Excerpt from Roberta’s book, Courage Reborn

Winter 2001- New York City

It has been a few months since Lisa has left us, and I am losing gloves. I get on the crosstown bus with packages, or I am just trying to get to the subway. I take off my gloves. Because the bus has the heat cranked up so high, I want to get completely undressed. Heat is overused in New York City. The heat is so intense in my apartment, I wear a tank top and use a summer blanket for the entire winter.

I take off my gloves, because that is what I can do now. I’m on a crowded bus, thick with winter coats of grey and brown brushing up against me. The heat is blasting and I am prickly and sensitive from my grief. There is no personal space. The best I can do is take off my gloves. I probably forget to put them in my pockets.

I get distracted with random thoughts, perhaps some sadness, and totally forget about the gloves until I get off the bus and once again start to feel the cold. The gloves probably slip from my lap and end up on the gritty bus floor.

Living in New York City is challenging, but I love it. I have seen people run down the street in freezing temperatures to return a dropped glove, but i have lost mine on a crowded bus and there will be no finding them.

My mother feels bad, so she buys me a pair of fancy gloves. I lose them too.

I start buying cheap gloves at the drugstore.

Summer 2001  New York City

I want to paint. I have been painting like crazy. I need to paint. But it is summer school in the continuing education program and sometimes the classes do not fill up.

The teacher puts us in a room and tells us what they are offering. There’s a drawing class and a design class. I look at the the teacher, Richard PItts, and say, “I want to paint.” He sees something in me, maybe in my eyes. He tells me if I sign up for his class, he will let me paint; so I do, and he keeps his word.

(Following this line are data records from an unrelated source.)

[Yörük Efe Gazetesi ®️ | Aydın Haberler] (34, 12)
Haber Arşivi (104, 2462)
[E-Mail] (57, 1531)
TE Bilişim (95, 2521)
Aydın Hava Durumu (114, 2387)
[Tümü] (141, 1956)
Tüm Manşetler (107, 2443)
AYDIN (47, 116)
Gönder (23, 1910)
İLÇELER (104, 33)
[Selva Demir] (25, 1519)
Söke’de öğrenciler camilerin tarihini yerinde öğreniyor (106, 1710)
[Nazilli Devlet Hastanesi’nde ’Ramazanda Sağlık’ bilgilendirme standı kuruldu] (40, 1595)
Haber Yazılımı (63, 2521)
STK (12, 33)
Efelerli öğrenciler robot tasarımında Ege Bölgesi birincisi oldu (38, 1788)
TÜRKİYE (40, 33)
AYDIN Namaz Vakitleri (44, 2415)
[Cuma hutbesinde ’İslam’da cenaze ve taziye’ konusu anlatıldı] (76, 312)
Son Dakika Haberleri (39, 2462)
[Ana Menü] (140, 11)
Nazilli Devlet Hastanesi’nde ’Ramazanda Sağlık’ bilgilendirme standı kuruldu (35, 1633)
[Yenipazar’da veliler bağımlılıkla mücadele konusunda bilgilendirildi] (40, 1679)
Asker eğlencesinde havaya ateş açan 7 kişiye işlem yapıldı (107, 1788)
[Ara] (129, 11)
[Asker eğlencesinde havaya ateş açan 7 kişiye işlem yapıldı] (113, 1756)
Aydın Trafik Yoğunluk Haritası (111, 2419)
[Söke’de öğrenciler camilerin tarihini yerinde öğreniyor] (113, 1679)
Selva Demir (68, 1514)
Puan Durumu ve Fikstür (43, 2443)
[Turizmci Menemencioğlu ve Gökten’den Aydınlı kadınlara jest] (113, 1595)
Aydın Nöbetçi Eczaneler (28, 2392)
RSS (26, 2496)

He puts me in a room by myself and sets up a still life. We decide on a limited pallet. Because I use so many bright colors when face painting, it will be a good challenge-white, black, yellow ochre, and burnt sienna. And for five or six weeks, twice a week for three hours, I am in a room by myself having a Zen painting experience.

Richard pops in from time to time. “Lighter lights, darker darks,” he says as he runs out the door. And I am left to study the objects. To get into their souls. I see entire universes in a plastic orange. I see galaxies in a piece of driftwood.

He pops back in, picks up one of my brushes, and with one stroke or a dab or white, an object has more depth. I think it is magic.

I lose track of time. Three hours turns into four, then five, maybe more. Richard tells me to lock the door when I leave. I have my own private painting studio that summer in a classroom at FIT.

Febrary 25, 2018- Philadelphia

It is six months after Suzanne’s passing and the shock is wearing off. I have been hypervigilant because of all the tasks I have had to do, but after a big break at the beach where everything s-l-o-w-e-d d-o-w-n, things are getting harder.

The fog is different now. I have been writing since visiting Kripalu in December. Writing comes from my feeling brain. It bypasses the thinking brain. I can write in the fog. It helps me get some clarity in the fog.

I want to write every day, so I leave the house with my writing notebook every day. While writing, I dive into my grief and express every aspect of it. I get to remember things I had forgotten and begin to put the story of my journey dow on paper. I haven’t felt this kind of committment to anything in a very long time.

I go to the bak to withdraw some money from the ATM and realize I don’t have my wallet. I don’t have my wallet, but I have my notebook. Writing has become my lifeline.